Wagga's GP-led vaccination hub receives 900 doses of Pfizer per week, and adjusts its amount of AstraZeneca depending on booking numbers.
Dr Shenouda is encouraging more people in the regions to come forward and be vaccinated.
"The reality is we need to have (as many) people vaccinated as we can," he said.
"The more people vaccinated, the better it is that we're going to get out of this."
Finley GP Alam Yoosuff said that with reduced Pfizer at state government hubs, GPs may see an increase in demand. He believes they are prepared for this.

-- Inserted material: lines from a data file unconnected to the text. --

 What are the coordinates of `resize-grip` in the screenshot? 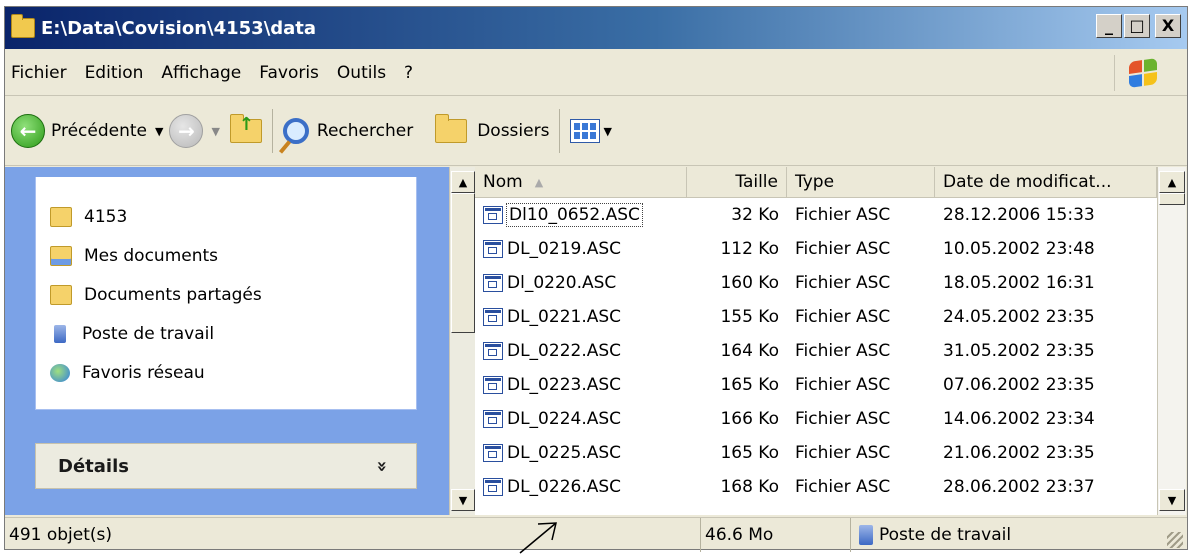 It's located at (1175, 540).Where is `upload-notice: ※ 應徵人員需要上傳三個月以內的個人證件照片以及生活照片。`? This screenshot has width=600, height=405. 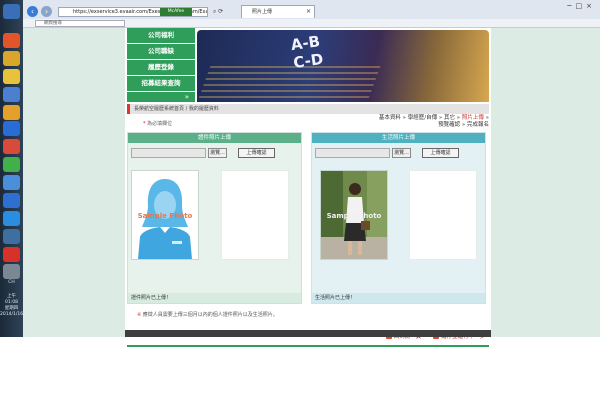
upload-notice: ※ 應徵人員需要上傳三個月以內的個人證件照片以及生活照片。 is located at coordinates (208, 314). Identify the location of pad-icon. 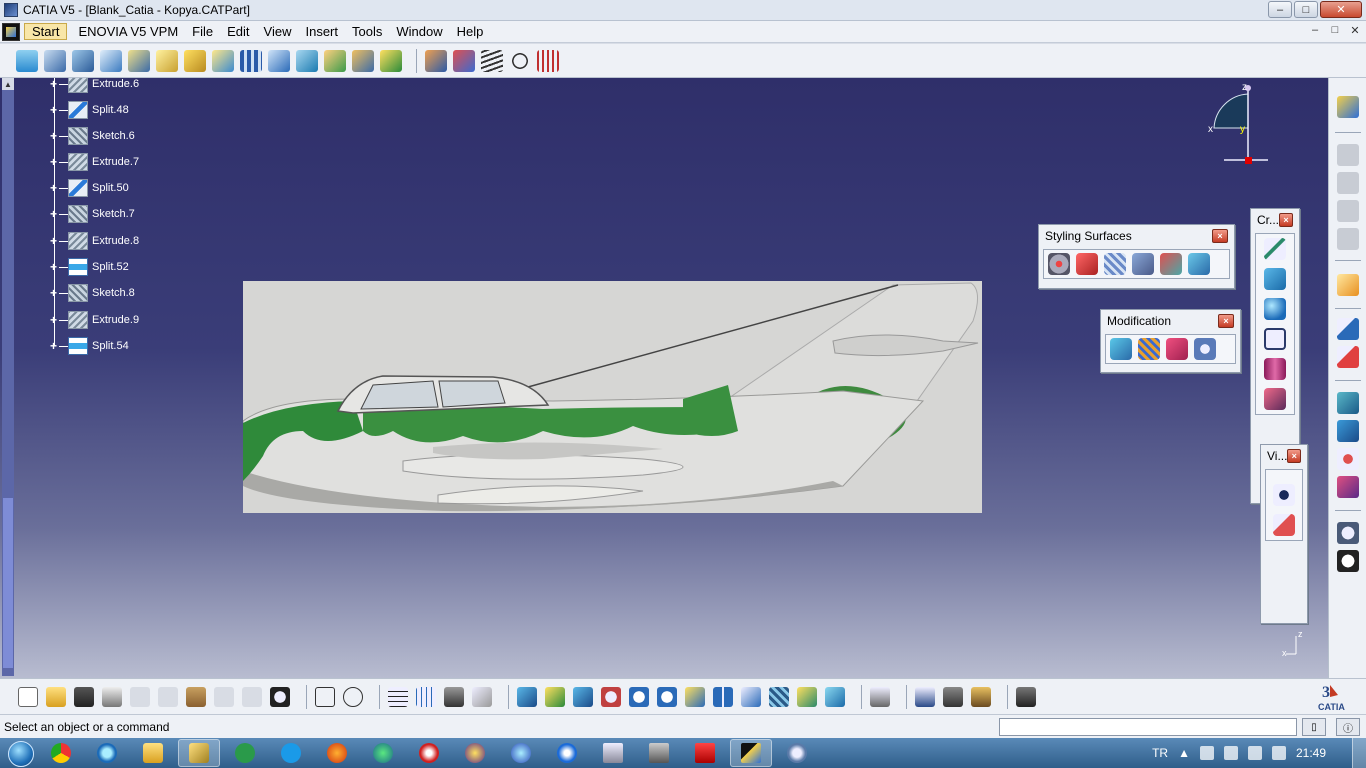
(436, 60). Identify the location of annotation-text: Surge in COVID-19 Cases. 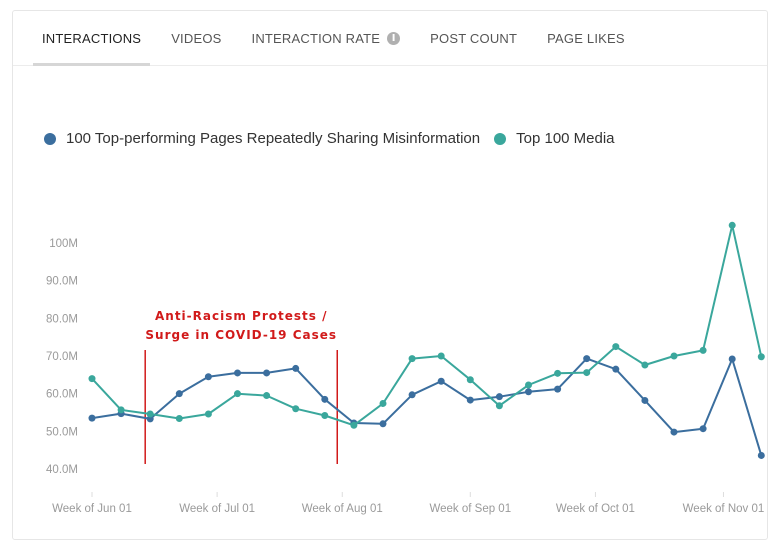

"In the Murrumbidgee I know there's about 80 odd general practices, and of that one quarter of them are doing Pfizer at the moment," Dr Yoosuff said, with more GPs expected to come on board in the next two to four weeks.
Both Dr Shenouda and Dr Yoosuff are urging the community to place more trust in the AstraZeneca vaccine, and for people - particularly those over 60 - to get vaccinated.
Dr Yoosuff said that vaccine hesitancy is doing down "in many age groups", however roughly 30 to 40 per cent of people aged over 60 are not yet vaccinated.
"What I'm getting from moving Pfizer from regional, state-run hubs to high school students in LGAs affected by the current outbreak ... is the government is giving a clear signal; if you're 60 and above don't wait, just go and get the AstraZeneca vaccine straight away," he said.
"If you wait for Pfizer you're going to be back in the queue even after the adolescents.
"Waiting is not a option at any cost, unfortunately, and the best vaccine in your arm is the first vaccine you get into your arm."
Deputy Premier John Barilaro backed the decision to redirect regional Pfizer doses to Sydney, arguing that vaccination in the city is vital in preventing the spread of the virus into the regions.